[Records from a collection]
_ _ _

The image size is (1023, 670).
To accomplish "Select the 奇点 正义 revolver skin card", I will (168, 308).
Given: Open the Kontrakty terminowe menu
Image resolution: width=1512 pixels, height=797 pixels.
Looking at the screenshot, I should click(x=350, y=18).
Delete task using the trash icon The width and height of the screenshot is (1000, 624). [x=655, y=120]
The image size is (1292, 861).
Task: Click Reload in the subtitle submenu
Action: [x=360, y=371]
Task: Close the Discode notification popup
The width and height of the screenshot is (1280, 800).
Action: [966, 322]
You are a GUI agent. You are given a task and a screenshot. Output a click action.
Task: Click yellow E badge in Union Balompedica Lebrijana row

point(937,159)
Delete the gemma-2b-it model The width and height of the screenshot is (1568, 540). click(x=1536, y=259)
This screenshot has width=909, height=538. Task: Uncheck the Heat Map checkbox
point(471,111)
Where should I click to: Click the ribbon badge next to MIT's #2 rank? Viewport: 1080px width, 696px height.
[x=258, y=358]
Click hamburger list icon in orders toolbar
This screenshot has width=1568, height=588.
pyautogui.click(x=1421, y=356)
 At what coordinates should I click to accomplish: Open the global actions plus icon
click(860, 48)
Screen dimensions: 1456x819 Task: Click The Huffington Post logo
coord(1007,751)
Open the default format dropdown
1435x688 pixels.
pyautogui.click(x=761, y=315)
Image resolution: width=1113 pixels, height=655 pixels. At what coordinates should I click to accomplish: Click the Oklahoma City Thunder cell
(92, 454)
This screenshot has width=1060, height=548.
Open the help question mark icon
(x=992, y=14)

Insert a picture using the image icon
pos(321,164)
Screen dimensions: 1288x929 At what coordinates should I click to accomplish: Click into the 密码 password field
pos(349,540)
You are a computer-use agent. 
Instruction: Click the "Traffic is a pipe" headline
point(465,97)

_ _ _

* [Goal of the exercise] Could you report how many lines of the entries include the word "agent"? Only the number is needed.

* [Result for this exercise] 2